_CHALLENGE_
Render every line of the items below as a Markdown table with the columns "No." and "Line," numbering the rows and skipping blank lines. Leave the pictures out of the table.

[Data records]
⟨

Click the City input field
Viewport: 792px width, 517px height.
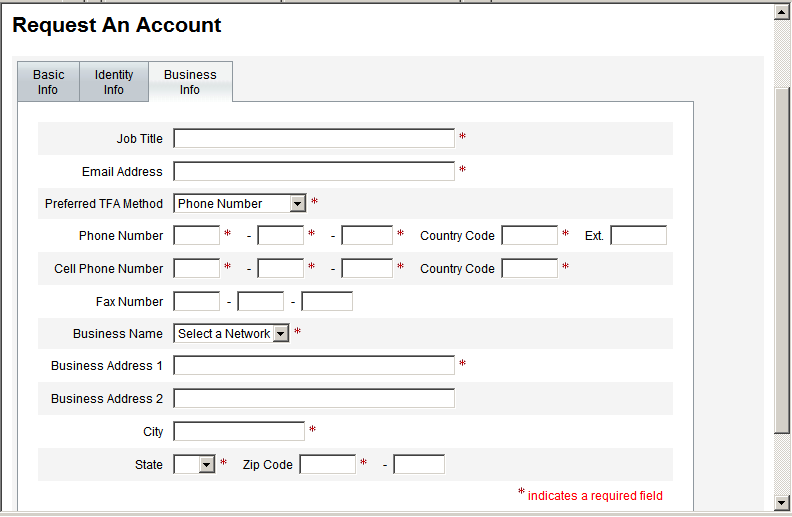[239, 431]
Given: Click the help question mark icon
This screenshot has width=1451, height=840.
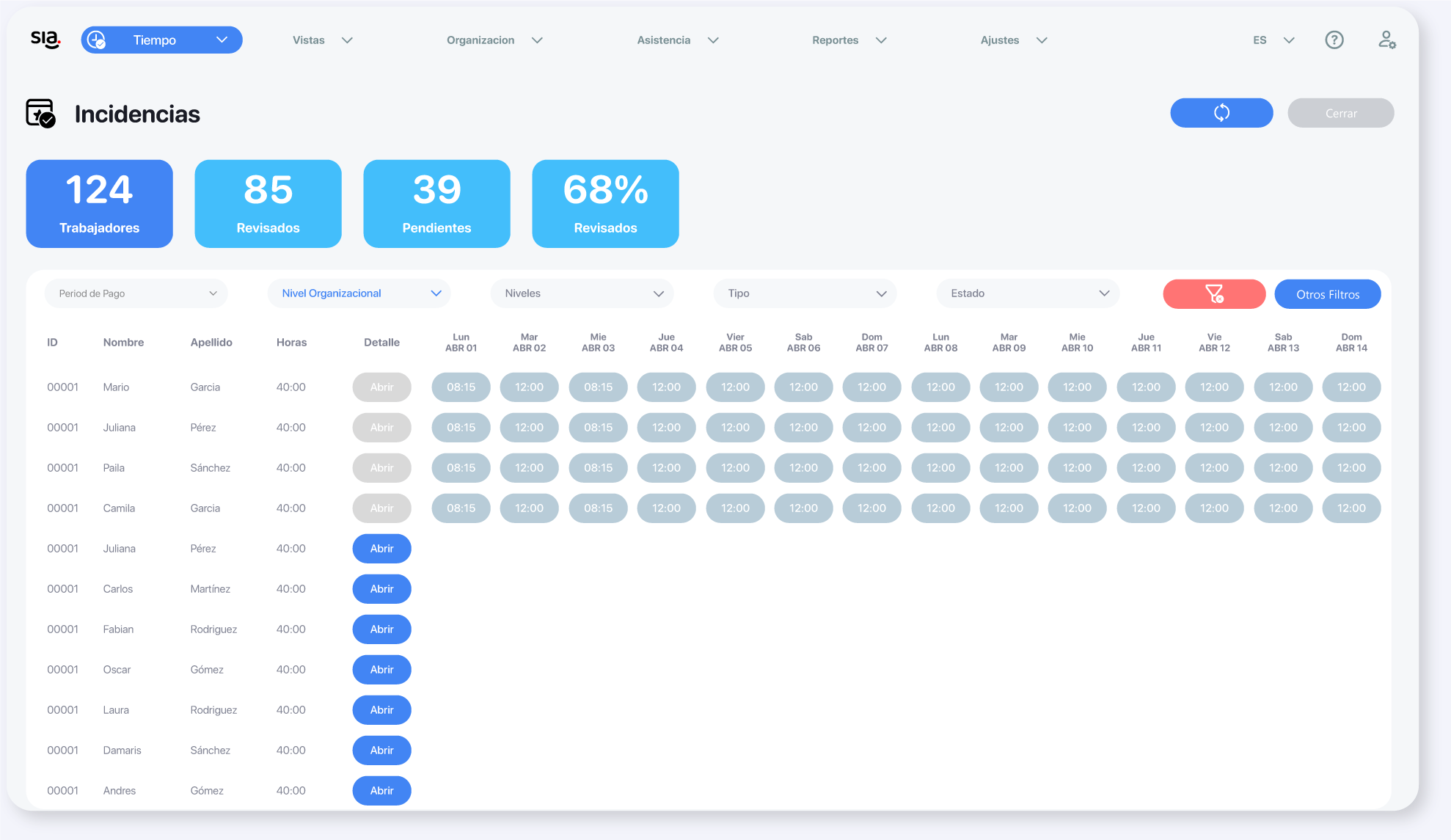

⟩

_EXERCISE ANSWER_
| No. | Line |
|---|---|
| 1 | Click the City input field |
| 2 | Viewport: 792px width, 517px height. |
| 3 | [239, 431] |
| 4 | Given: Click the help question mark icon |
| 5 | This screenshot has width=1451, height=840. |